◆ **Stated problem**
Return the material below word for word, line by line, with the pictures left out.

Dataset records:
-=-=-

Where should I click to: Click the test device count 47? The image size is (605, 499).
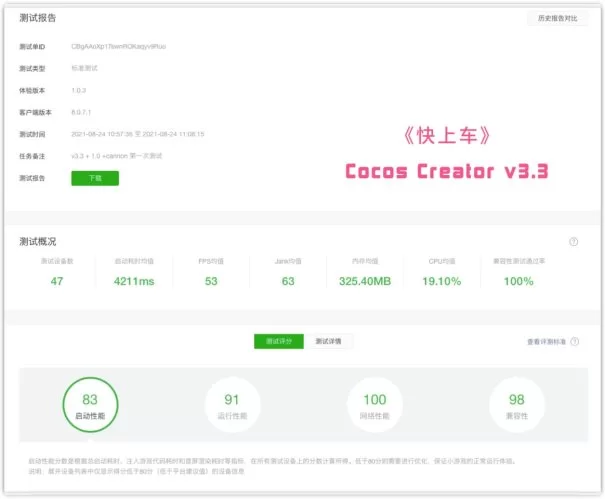(x=56, y=281)
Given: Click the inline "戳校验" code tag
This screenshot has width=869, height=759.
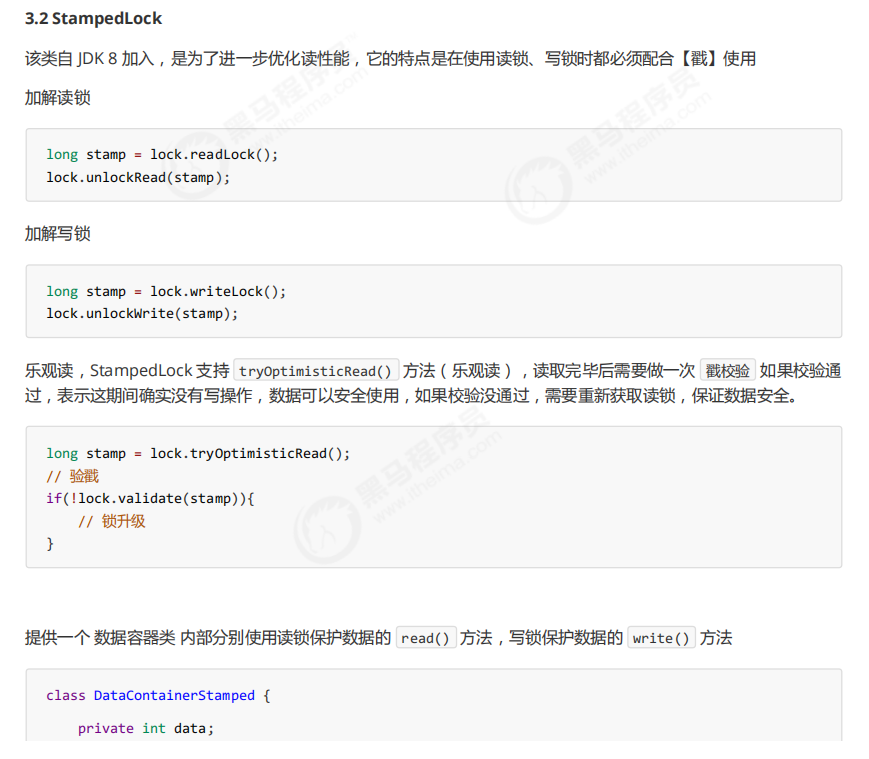Looking at the screenshot, I should tap(727, 371).

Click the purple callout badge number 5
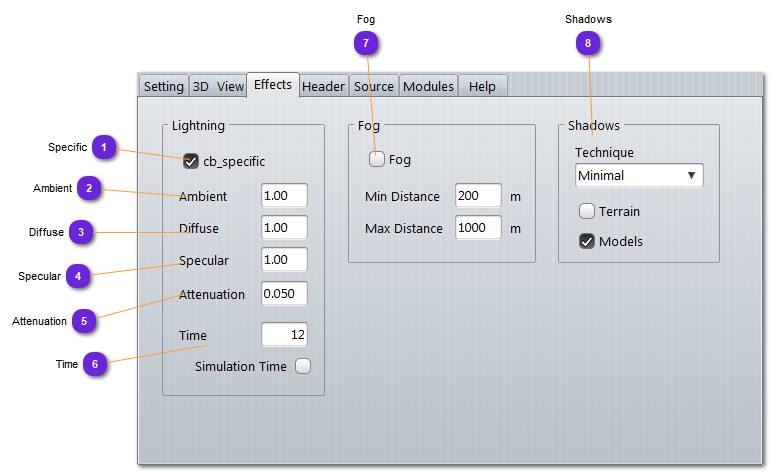coord(84,321)
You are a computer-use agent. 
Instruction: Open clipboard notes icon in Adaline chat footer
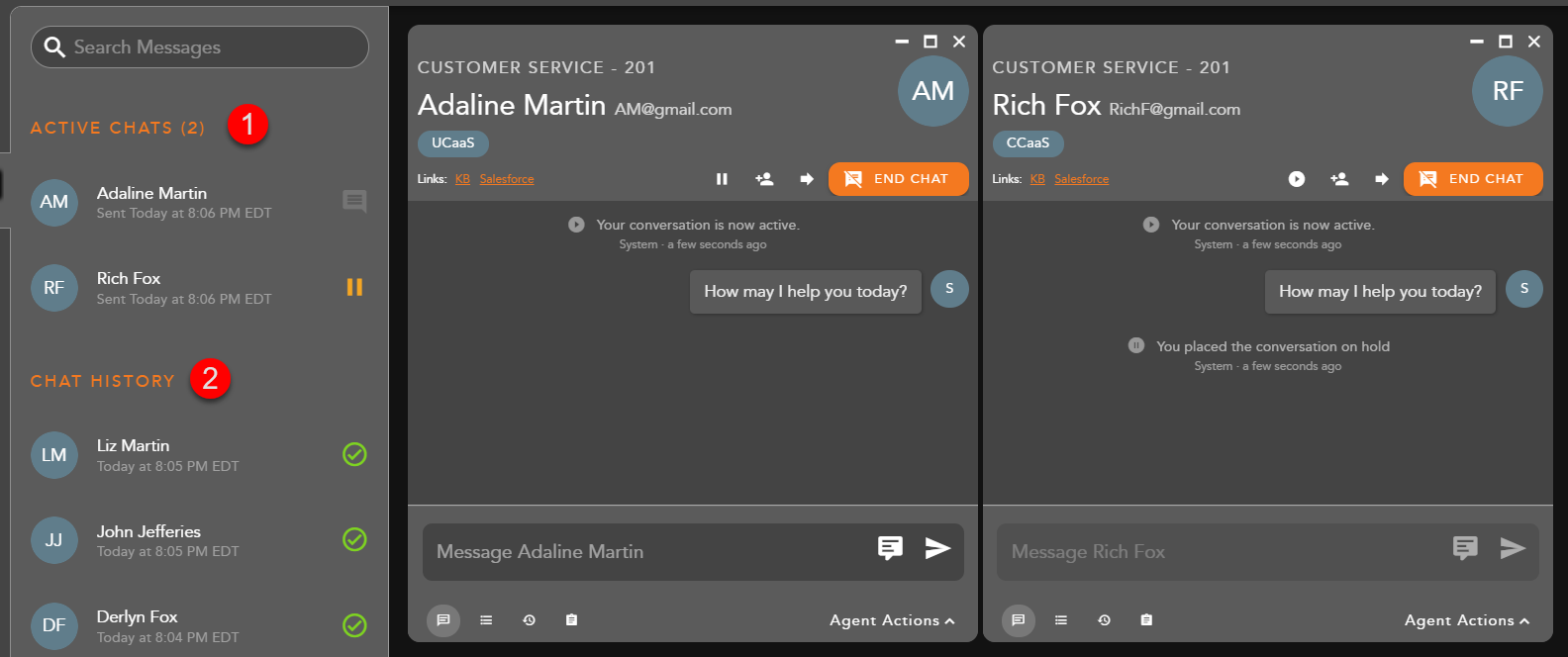571,620
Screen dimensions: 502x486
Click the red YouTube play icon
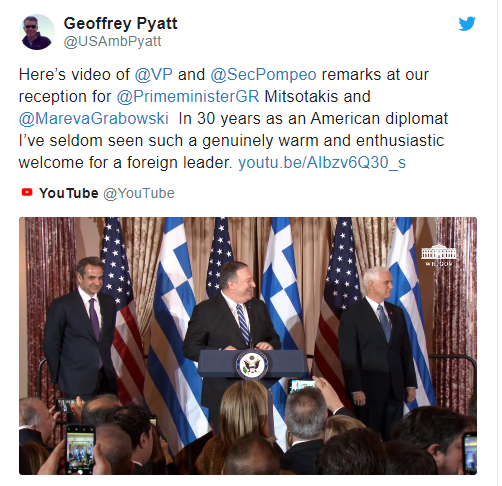(x=27, y=192)
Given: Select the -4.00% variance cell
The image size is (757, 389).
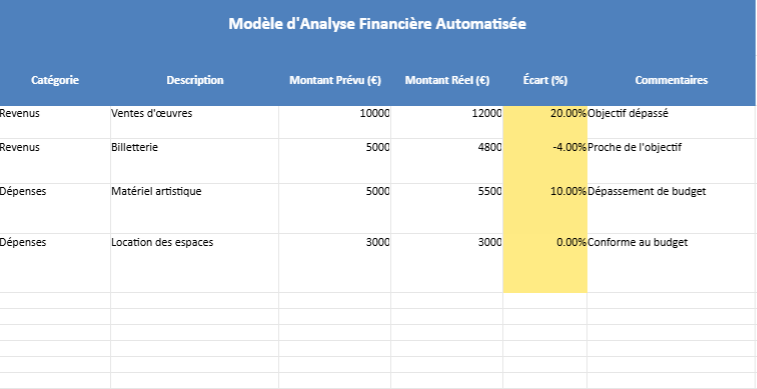Looking at the screenshot, I should (545, 161).
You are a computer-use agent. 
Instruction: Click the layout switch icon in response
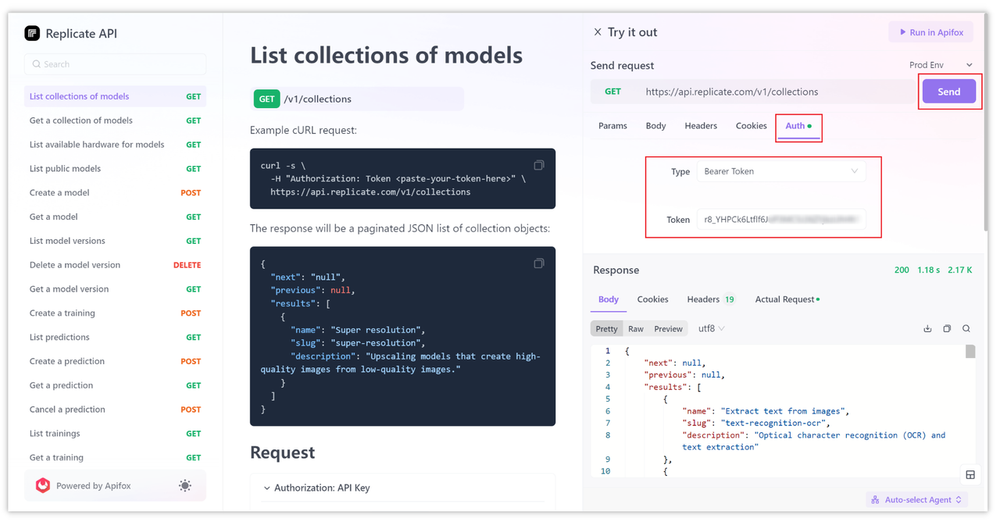969,474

-=-=-

◆ **The output**
Where should I click to: Click the test device count 47? The image size is (605, 499).
(x=56, y=281)
Given: Click the inline "戳校验" code tag
This screenshot has width=869, height=759.
Looking at the screenshot, I should tap(727, 371).

Click the purple callout badge number 5
coord(84,321)
You are a computer-use agent. 
Instruction: Open clipboard notes icon in Adaline chat footer
571,620
Screen dimensions: 502x486
Click the red YouTube play icon
(x=27, y=192)
Given: Select the -4.00% variance cell
The image size is (757, 389).
Looking at the screenshot, I should (545, 161).
You are a computer-use agent. 
Instruction: Click the layout switch icon in response
969,474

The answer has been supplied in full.